The line buffer includes a first circuit, a second circuit, a third circuit, and a fourth circuit.
The first circuit, the second circuit, the third circuit, and the fourth circuit are electrically connected to each other by the first wiring.
The first circuit, the second circuit, the third circuit, and the fourth circuit are electrically connected to each other by a second wiring.
The second circuit has a function of storing 1-bit complementary data.
The third circuit has a function of precharging the first wiring and the second wiring.
The fourth circuit has a function of holding the 1-bit complementary data written from the second circuit. The first circuit has a third circuit when the line buffer performs the write operation. It has a function of transferring a signal input from the wiring to the first wiring and transferring a signal input from the fourth wiring to the second wiring.
When the line buffer performs the read operation, the first circuit outputs a signal input from the first wiring to the fifth wiring, and outputs a signal input from the second wiring to the fifth wiring. It has a function to output to the wiring of 6.
The second circuit has a function of writing the complementary data stored in the second circuit to the fourth circuit when the line buffer performs the write operation.
The second circuit, when said line buffer performs the read operation is to have a function of amplifying the complementary data transferred from the fourth circuit,
The transistor contained in the first circuit to the third circuit has silicon in the active layer, and the transistor has silicon.

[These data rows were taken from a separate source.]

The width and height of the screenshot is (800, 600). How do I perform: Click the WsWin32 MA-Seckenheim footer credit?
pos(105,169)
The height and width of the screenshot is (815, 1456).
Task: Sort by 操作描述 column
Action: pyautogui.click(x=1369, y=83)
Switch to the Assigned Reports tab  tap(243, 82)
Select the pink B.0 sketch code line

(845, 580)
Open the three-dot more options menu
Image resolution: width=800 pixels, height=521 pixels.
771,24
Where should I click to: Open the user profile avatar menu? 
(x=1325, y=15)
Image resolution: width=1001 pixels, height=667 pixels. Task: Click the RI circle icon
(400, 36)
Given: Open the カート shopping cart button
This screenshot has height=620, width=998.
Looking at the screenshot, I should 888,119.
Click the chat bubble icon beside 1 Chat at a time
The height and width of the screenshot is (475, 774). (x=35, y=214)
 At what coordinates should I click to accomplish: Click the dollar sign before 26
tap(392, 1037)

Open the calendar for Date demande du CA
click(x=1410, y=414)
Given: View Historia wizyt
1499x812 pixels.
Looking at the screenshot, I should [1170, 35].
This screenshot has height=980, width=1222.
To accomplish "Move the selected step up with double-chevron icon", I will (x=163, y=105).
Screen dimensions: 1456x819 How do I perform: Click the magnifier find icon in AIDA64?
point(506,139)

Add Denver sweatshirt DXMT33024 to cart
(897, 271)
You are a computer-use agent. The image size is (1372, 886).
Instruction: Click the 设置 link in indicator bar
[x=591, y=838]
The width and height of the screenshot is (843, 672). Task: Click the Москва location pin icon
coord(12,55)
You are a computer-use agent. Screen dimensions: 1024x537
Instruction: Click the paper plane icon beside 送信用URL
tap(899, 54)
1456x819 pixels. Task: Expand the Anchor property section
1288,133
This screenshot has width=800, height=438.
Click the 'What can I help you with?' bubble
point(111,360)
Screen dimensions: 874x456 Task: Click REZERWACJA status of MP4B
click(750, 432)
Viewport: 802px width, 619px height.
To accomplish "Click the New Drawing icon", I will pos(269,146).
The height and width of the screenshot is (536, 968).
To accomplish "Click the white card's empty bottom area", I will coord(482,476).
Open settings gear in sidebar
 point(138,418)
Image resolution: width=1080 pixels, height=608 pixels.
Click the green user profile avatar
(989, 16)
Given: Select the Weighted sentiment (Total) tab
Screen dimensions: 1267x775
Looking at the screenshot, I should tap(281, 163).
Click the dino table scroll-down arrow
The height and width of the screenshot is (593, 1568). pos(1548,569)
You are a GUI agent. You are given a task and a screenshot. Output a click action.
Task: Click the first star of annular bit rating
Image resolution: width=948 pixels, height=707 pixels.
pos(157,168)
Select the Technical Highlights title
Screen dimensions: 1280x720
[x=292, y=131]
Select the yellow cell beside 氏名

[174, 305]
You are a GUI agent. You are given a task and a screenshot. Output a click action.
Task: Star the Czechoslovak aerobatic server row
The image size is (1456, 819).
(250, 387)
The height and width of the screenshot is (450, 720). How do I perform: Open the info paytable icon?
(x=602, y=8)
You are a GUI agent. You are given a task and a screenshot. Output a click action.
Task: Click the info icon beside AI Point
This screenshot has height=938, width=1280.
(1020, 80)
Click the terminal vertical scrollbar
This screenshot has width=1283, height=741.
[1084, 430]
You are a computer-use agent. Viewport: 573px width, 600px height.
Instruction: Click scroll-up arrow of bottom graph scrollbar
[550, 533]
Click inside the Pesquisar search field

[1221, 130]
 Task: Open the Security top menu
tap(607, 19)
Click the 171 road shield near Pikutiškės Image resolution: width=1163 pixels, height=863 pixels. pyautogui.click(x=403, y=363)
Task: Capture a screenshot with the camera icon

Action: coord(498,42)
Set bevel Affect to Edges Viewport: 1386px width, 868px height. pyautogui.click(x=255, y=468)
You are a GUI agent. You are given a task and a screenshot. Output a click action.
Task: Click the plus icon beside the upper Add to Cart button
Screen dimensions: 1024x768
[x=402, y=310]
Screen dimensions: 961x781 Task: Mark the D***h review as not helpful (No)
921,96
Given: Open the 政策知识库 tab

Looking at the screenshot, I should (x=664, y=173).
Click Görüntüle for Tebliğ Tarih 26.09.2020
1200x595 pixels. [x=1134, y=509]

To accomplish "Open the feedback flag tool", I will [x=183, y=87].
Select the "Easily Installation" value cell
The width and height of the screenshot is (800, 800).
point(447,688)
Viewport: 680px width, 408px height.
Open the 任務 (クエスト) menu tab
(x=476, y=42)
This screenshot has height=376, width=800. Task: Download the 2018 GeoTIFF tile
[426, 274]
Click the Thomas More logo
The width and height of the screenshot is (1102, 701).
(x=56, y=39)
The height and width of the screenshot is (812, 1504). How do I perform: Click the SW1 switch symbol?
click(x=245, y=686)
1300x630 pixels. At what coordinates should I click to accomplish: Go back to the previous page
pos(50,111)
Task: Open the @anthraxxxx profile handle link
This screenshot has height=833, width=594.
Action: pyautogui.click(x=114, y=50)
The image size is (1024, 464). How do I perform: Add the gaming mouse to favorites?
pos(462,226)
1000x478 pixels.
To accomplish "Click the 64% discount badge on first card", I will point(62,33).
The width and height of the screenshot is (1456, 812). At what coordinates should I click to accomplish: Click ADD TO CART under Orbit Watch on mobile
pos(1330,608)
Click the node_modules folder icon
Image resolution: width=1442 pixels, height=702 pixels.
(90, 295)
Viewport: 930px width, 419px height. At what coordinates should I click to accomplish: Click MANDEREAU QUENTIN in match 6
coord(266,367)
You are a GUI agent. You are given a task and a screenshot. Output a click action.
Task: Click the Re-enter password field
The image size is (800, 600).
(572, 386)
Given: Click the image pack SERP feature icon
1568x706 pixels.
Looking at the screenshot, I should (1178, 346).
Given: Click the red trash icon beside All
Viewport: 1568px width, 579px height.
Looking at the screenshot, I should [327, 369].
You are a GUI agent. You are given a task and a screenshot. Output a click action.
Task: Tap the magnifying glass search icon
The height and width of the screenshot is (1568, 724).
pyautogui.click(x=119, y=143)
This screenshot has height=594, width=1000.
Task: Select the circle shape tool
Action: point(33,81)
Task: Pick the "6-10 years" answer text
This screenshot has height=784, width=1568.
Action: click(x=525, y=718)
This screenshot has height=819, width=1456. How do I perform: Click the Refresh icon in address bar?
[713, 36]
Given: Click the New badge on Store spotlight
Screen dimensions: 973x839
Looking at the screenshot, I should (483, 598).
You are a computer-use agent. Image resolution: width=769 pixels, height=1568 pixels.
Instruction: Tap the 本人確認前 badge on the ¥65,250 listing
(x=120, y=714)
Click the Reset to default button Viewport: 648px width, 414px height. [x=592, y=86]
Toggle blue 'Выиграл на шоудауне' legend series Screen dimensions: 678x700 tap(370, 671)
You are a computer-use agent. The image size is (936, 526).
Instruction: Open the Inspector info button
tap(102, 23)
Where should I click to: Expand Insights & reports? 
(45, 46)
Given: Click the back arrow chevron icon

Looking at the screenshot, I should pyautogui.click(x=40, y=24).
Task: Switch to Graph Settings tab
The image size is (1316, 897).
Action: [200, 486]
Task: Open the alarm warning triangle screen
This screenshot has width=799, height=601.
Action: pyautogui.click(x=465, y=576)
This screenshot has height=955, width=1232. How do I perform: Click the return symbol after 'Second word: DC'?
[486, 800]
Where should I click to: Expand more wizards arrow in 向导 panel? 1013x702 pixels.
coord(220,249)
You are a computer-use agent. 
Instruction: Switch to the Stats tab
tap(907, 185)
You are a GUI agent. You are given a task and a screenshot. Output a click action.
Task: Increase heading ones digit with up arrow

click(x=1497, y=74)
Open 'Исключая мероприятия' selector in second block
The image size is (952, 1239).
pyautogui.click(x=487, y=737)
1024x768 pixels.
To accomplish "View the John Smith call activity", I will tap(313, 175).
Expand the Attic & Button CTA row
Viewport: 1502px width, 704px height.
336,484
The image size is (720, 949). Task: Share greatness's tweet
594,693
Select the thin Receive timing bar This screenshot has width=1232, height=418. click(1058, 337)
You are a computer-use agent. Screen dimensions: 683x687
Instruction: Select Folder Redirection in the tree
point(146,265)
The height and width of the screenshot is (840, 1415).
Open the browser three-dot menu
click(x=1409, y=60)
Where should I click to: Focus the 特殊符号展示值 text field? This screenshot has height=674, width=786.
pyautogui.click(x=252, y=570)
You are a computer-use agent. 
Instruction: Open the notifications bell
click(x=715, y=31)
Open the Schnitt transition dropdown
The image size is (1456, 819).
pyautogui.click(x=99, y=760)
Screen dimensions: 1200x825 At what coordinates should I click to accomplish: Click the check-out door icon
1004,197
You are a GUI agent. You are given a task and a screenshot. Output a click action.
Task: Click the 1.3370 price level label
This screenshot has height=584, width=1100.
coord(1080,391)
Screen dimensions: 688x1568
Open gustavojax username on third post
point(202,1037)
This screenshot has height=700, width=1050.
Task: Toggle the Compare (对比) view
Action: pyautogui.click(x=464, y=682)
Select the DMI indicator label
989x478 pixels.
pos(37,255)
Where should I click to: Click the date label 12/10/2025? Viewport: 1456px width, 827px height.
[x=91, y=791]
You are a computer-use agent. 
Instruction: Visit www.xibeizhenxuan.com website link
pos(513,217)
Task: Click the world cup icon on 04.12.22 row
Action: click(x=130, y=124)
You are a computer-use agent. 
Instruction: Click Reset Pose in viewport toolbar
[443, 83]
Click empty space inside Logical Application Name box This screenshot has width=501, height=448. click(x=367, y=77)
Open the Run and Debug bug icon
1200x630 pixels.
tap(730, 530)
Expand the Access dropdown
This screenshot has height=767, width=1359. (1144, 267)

The transistor included in the fourth circuit has an oxide semiconductor in the active layer and has an oxide semiconductor.
The fourth circuit is a semiconductor device provided so as to be superposed on a region in which the first circuit to the third circuit is formed . In claim 1,
The fourth circuit includes a first transistor, a second transistor, a first capacitive element, and a second capacitive element.
One of the source or drain of the first transistor is electrically connected to the first wire.
The other of the source or drain of the first transistor is electrically connected to one terminal of the first capacitive element.
One of the source or drain of the second transistor is electrically connected to the second wire.
The other of the source or drain of the second transistor is electrically connected to one terminal of the second capacitive element.
The other terminal of the first capacitive element is electrically connected to the other terminal of the second capacitive element.
The first transistor and the second transistor are semiconductor devices having an oxide semiconductor in the active layer.